Short task:
List every row below that contains the word "card", copying each one in full. Match case exactly.

Data:
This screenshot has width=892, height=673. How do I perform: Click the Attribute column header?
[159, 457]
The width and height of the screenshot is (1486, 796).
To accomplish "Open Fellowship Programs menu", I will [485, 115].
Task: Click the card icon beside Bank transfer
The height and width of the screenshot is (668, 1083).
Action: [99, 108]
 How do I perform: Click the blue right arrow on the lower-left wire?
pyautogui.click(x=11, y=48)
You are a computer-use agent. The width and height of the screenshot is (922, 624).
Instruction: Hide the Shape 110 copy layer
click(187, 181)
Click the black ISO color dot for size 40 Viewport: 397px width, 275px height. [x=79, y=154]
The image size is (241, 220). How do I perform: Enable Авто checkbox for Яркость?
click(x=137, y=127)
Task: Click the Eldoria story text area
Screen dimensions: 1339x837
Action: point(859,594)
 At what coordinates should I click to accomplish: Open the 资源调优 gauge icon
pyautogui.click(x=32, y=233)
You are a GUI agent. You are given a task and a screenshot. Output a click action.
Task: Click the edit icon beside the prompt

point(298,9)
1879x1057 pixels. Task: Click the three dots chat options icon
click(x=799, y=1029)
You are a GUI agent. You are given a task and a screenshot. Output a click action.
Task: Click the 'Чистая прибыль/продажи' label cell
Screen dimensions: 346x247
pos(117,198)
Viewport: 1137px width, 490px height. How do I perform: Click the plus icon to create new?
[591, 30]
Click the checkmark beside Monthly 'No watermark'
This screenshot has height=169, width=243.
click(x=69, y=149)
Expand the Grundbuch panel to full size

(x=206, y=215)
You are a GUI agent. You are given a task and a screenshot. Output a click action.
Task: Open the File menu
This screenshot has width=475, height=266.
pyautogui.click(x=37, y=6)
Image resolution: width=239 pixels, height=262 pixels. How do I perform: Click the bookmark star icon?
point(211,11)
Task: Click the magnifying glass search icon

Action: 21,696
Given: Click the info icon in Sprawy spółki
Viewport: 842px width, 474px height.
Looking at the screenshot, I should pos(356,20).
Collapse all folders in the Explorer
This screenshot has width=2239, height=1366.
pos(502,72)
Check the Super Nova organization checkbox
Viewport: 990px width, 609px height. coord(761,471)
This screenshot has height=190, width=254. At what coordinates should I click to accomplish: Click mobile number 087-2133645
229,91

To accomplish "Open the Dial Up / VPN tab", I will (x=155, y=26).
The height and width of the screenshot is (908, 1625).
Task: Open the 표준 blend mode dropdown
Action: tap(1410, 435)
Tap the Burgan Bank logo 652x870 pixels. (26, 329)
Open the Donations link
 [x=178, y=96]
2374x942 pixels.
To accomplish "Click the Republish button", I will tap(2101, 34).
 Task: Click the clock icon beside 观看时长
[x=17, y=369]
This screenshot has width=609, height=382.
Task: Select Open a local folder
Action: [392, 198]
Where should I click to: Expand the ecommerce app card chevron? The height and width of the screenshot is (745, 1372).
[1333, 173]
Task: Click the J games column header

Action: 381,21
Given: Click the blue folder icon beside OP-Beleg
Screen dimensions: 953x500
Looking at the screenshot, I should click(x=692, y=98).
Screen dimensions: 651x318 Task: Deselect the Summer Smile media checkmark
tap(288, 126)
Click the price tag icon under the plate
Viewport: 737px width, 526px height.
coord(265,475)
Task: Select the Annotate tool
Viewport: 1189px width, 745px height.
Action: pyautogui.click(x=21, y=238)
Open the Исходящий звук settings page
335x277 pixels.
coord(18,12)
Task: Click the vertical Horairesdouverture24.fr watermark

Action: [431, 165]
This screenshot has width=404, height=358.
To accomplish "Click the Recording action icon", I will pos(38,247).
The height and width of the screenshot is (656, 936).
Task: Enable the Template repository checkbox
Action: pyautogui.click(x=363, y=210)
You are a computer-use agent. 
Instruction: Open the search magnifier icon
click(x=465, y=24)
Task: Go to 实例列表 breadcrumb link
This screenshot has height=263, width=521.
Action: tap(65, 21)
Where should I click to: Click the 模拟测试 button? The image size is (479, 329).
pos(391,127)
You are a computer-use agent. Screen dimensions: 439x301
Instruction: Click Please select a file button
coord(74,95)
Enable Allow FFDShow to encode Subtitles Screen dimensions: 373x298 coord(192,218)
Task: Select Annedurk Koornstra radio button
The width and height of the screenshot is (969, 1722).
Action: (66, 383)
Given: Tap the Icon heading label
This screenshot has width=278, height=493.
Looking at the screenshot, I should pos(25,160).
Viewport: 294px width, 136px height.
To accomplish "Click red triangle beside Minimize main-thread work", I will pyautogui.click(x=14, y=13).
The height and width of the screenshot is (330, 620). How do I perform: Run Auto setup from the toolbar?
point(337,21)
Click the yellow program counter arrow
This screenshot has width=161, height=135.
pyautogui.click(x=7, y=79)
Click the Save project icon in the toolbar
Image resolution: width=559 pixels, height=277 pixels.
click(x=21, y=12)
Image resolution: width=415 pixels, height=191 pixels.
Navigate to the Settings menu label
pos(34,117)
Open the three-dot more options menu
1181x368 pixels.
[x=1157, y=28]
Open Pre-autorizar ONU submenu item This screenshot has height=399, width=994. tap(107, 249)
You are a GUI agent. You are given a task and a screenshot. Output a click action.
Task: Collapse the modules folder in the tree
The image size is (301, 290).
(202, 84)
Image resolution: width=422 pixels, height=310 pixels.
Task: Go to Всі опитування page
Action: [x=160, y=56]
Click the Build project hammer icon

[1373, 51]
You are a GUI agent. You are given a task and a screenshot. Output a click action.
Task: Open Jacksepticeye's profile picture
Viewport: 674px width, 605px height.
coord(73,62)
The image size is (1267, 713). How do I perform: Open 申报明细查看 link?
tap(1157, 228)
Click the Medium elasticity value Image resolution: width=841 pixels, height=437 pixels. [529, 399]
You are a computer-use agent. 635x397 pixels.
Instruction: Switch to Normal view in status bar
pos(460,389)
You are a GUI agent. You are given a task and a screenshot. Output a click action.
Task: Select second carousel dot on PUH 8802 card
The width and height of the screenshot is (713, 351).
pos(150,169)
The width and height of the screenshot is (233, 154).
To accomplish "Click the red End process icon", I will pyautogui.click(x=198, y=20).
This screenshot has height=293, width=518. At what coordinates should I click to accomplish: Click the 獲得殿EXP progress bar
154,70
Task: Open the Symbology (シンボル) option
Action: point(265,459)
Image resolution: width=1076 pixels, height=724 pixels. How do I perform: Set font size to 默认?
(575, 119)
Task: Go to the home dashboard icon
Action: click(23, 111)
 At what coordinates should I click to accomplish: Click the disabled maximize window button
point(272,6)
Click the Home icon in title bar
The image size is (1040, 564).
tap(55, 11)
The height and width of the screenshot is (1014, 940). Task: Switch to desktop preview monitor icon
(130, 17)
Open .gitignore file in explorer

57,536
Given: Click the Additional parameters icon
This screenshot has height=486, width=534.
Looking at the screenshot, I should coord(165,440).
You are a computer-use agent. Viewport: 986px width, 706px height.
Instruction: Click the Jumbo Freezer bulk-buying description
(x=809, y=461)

The answer:
Task: Click the card icon beside Bank transfer
Where should I click to: Expand the ecommerce app card chevron? The height and width of the screenshot is (745, 1372).
Task: Select second carousel dot on PUH 8802 card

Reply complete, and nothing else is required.